=== TASK ===
Print the remuneration policy text word for word, everything from "3.2.9 Remuneration of" down to "and future prospects.".
## START DOCUMENT TEXT
3.2.8 The Committee shall evaluate the approved persons and material risk-takers’ performance in light of the Bank’s corporate goals, agreed strategy, objectives and business plans and may consider the Bank’s performance and shareholder return relative to comparable conventional banks, the value of awards to GCE at comparable conventional banks, and awards to the GCE in past years.

3.2.9 Remuneration of both Directors and officers should be sufficient enough to attract, retain and motivate persons of the quality and competency needed to run the company successfully, but the company should avoid paying more than is necessary for that purpose.

3.2.10 Ensure remuneration is adjusted for all types of risks within the Board approved risk appetite and that the remuneration system takes into consideration employees that earn same short-run profit but take different amount of risk on behalf of the Bank.

3.2.11 Evaluate practices by which remuneration is paid for potential future revenues whose timing and likelihood remain uncertain by means of both quantitative and qualitative key indicators. It must demonstrate that its decisions are consistent with the assessment of the Bank’s financial condition and future prospects.

3.2.12 The Committee should ensure that for material risk takers, variable remuneration forms a substantial part of their total remuneration.

3.2.13 Review the stress testing and back testing results before approving the total variable remuneration. Carefully evaluate practices by which remuneration is paid for potential future revenues whose timing and likelihood remain uncertain. The Committee will question payouts for income that cannot be realized or whose likelihood of realization remains uncertain at the time of payment.

3.2.14 Ensure that for approved persons in risk management, internal audit, operations, financial controls, AML and compliance functions the mix of fixed and variable remuneration is weighted in favor of fixed remuneration.
## END DOCUMENT TEXT
## START EXTRACTED RECORDS
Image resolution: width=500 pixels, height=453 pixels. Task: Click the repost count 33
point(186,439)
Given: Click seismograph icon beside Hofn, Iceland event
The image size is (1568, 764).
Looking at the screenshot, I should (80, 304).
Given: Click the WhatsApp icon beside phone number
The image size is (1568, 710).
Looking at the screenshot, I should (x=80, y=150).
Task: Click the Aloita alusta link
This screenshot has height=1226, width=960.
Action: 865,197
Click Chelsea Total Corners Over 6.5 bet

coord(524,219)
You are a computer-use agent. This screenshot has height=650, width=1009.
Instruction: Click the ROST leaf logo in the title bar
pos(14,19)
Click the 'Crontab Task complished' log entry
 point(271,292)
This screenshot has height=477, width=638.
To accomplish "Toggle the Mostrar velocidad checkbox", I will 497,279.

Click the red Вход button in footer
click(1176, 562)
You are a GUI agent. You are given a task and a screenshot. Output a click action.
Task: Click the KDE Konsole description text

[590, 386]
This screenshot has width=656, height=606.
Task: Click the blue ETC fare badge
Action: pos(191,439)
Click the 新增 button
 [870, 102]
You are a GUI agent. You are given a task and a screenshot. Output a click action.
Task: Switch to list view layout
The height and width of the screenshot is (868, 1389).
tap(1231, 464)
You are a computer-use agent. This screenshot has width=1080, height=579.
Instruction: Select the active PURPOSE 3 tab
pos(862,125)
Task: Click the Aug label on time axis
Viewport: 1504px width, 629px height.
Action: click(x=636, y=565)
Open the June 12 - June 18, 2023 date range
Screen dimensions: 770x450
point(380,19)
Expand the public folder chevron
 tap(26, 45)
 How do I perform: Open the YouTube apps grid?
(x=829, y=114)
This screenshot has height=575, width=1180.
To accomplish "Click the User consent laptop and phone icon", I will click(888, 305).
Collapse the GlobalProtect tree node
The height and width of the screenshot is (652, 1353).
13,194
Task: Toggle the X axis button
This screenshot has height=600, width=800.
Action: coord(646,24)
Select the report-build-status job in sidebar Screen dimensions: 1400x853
## END EXTRACTED RECORDS
=== COMPLETE OUTPUT ===
3.2.9 Remuneration of both Directors and officers should be sufficient enough to attract, retain and motivate persons of the quality and competency needed to run the company successfully, but the company should avoid paying more than is necessary for that purpose.

3.2.10 Ensure remuneration is adjusted for all types of risks within the Board approved risk appetite and that the remuneration system takes into consideration employees that earn same short-run profit but take different amount of risk on behalf of the Bank.

3.2.11 Evaluate practices by which remuneration is paid for potential future revenues whose timing and likelihood remain uncertain by means of both quantitative and qualitative key indicators. It must demonstrate that its decisions are consistent with the assessment of the Bank’s financial condition and future prospects.